いったいどんな人がこの小説を面白がって読むのだろうと不思議に思う。フレンチについての薀蓄が語られることもある。それが三舟シェフの謎解きのポイントになっていることが多々あるが、それだからといって、よほどフレンチに興味がなければ、面白いこともなんともない。フレンチに興味があるから手にとって読んでいる私でさえ、へぇーと思うだけで、その推理に特別感心するわけでもない。

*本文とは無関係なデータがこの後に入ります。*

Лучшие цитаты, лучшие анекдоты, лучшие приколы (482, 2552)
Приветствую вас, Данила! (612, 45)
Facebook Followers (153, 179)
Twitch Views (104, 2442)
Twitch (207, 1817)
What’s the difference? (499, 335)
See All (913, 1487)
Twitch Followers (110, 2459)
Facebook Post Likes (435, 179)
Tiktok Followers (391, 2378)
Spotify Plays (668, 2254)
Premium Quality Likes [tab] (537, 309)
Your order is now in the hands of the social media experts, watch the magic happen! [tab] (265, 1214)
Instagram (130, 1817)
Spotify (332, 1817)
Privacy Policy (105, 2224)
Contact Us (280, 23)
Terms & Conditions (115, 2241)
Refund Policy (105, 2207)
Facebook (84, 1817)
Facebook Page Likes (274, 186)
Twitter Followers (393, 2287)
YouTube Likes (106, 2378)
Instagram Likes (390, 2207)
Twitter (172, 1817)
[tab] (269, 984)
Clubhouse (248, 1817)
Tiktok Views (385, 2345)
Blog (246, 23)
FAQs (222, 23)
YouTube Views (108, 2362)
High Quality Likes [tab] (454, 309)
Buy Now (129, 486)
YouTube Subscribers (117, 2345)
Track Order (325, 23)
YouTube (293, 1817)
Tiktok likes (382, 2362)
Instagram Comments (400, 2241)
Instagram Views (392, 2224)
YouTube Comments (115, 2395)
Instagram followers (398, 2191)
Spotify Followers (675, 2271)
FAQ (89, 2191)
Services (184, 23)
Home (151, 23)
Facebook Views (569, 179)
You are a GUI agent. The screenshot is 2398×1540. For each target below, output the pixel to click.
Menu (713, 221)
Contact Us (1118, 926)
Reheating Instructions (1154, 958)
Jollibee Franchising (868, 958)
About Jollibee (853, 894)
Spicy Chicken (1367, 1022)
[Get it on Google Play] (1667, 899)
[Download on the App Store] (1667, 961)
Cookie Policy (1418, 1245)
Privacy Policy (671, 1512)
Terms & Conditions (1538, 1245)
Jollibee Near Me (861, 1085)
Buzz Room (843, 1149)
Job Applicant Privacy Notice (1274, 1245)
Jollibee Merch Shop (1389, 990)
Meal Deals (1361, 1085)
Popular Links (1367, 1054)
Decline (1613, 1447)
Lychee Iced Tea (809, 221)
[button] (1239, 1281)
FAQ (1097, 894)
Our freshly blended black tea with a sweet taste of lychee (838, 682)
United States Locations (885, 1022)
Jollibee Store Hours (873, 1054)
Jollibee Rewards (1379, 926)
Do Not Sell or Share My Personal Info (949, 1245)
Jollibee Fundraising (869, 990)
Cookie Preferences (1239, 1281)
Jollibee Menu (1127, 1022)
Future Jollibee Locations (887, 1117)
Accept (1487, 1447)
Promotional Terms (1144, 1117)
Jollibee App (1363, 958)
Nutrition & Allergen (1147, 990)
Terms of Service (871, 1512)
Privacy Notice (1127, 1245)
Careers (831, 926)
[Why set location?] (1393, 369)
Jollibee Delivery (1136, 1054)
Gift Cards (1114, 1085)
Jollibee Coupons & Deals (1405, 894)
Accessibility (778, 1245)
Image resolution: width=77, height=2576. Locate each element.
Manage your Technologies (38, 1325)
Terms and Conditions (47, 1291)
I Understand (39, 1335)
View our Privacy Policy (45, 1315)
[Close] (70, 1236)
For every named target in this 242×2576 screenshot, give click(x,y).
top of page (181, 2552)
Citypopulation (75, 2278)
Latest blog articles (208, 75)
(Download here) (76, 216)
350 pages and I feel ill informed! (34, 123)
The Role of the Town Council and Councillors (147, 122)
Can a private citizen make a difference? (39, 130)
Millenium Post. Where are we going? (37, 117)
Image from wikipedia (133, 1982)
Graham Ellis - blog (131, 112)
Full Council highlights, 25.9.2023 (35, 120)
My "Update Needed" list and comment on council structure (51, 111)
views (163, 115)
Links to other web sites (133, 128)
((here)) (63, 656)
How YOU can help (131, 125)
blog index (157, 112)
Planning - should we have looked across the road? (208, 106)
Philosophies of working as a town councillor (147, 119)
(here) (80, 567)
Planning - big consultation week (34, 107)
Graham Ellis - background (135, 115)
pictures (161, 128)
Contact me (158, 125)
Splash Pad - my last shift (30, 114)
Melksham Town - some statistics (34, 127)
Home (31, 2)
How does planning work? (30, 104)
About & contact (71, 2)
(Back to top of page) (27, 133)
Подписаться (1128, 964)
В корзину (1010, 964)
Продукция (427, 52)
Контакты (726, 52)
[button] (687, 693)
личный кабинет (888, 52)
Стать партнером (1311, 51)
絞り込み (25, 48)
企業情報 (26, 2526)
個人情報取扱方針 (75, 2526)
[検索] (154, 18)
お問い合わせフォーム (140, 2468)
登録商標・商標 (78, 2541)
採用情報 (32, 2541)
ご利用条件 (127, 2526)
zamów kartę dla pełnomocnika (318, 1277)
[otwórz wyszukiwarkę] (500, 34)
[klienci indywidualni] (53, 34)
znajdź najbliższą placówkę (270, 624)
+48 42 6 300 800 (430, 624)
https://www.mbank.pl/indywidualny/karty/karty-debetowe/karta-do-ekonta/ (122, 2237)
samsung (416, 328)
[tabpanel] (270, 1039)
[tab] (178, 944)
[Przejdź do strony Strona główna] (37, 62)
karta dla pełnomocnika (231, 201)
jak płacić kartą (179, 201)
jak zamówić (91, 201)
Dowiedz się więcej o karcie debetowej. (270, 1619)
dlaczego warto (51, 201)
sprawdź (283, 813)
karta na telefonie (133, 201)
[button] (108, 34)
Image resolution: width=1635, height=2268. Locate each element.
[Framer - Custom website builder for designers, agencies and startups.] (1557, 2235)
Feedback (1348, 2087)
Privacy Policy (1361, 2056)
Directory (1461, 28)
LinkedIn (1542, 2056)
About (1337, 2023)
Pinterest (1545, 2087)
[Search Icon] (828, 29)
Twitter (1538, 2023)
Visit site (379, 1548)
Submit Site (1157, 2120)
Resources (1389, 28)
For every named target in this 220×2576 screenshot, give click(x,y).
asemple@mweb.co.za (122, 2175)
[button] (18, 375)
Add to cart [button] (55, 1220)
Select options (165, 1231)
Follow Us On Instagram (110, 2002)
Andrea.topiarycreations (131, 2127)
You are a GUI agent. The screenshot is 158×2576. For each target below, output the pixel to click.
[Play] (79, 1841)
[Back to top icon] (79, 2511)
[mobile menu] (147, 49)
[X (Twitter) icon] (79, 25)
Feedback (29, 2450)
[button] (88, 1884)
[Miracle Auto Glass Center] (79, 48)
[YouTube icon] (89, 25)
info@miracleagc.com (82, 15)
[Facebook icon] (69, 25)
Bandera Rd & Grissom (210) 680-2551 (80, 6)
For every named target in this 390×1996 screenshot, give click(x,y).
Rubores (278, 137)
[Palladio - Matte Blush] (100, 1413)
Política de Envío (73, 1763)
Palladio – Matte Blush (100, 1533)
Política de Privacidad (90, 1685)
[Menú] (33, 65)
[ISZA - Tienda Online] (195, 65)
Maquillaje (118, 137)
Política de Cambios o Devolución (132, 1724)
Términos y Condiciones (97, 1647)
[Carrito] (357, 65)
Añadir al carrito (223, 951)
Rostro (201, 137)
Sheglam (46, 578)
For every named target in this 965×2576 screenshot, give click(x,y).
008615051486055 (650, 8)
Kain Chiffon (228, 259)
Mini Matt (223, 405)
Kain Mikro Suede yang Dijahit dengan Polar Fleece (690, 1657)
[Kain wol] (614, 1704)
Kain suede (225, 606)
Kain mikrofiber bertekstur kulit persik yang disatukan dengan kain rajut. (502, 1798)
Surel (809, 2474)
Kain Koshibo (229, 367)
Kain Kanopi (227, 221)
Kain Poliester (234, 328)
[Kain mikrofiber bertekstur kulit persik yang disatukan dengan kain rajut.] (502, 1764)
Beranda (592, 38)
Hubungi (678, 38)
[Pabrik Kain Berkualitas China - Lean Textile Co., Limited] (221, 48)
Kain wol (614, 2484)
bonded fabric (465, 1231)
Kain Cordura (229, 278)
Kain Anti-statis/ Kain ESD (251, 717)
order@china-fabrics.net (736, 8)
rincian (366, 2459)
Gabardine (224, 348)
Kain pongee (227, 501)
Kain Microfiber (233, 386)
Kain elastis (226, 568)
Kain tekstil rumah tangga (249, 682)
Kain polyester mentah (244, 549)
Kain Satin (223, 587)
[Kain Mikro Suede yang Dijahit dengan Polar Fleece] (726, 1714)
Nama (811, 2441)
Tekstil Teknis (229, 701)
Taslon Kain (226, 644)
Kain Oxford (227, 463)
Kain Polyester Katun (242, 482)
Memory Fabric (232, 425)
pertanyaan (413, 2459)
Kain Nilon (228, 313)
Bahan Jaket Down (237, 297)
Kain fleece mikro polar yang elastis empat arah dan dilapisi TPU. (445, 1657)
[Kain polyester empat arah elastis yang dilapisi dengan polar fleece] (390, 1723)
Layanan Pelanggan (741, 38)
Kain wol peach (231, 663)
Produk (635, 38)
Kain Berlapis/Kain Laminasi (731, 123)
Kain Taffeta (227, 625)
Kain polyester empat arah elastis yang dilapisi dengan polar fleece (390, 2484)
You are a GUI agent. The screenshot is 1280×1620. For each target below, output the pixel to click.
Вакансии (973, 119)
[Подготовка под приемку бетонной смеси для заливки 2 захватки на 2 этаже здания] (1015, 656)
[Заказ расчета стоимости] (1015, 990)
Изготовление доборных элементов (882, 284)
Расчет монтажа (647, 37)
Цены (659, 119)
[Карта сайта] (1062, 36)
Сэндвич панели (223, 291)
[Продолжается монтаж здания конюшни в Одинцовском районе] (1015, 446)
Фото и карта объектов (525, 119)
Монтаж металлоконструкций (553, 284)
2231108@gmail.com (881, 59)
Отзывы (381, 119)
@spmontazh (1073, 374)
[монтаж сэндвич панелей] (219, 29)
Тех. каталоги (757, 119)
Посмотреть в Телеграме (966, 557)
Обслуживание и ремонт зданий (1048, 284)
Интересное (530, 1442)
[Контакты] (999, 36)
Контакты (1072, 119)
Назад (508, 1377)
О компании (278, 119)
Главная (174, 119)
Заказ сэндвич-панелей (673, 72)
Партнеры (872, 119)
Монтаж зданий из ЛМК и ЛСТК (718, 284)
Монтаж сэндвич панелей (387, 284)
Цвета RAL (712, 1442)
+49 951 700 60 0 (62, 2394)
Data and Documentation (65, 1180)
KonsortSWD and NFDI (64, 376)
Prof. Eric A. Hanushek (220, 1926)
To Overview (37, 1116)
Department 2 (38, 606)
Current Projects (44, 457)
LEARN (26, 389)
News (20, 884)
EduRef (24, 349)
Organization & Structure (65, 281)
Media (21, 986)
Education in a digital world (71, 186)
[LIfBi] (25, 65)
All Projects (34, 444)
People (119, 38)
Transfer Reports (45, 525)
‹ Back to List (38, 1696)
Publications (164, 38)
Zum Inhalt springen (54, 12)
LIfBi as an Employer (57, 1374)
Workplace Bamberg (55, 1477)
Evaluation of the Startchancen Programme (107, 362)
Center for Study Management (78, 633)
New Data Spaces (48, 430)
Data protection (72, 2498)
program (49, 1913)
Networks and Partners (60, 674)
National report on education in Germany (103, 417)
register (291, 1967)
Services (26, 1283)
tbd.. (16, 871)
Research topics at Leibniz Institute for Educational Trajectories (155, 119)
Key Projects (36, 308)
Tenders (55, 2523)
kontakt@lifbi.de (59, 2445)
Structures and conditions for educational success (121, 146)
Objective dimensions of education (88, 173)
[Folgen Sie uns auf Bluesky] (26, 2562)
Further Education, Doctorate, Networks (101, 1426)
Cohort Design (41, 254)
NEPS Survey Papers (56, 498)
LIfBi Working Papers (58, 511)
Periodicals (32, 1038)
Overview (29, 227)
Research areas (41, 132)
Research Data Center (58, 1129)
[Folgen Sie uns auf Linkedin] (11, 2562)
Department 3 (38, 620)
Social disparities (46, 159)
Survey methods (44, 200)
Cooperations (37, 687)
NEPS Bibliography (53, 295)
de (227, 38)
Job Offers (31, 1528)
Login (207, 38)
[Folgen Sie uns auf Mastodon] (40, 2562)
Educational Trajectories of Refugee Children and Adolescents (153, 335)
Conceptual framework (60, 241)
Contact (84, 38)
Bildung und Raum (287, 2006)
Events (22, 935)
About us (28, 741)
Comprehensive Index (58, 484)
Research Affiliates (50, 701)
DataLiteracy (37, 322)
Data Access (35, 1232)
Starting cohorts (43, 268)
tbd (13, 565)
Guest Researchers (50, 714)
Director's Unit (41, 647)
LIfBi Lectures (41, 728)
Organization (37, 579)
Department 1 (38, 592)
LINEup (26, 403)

そもそもこの小説で出てくるフレンチを何度も味わった経験がないと、読んでも面白くないだろう。それにフランスならいざしらず、日本で、こんなに客の好き勝手な要求に応えてくれる、それでいてリーズナブルなフレンチ・レストランなんかあるのだろうかと思う。まぁ東京は広いから、あるのかもしれない。

なんだかなーって感じの小説。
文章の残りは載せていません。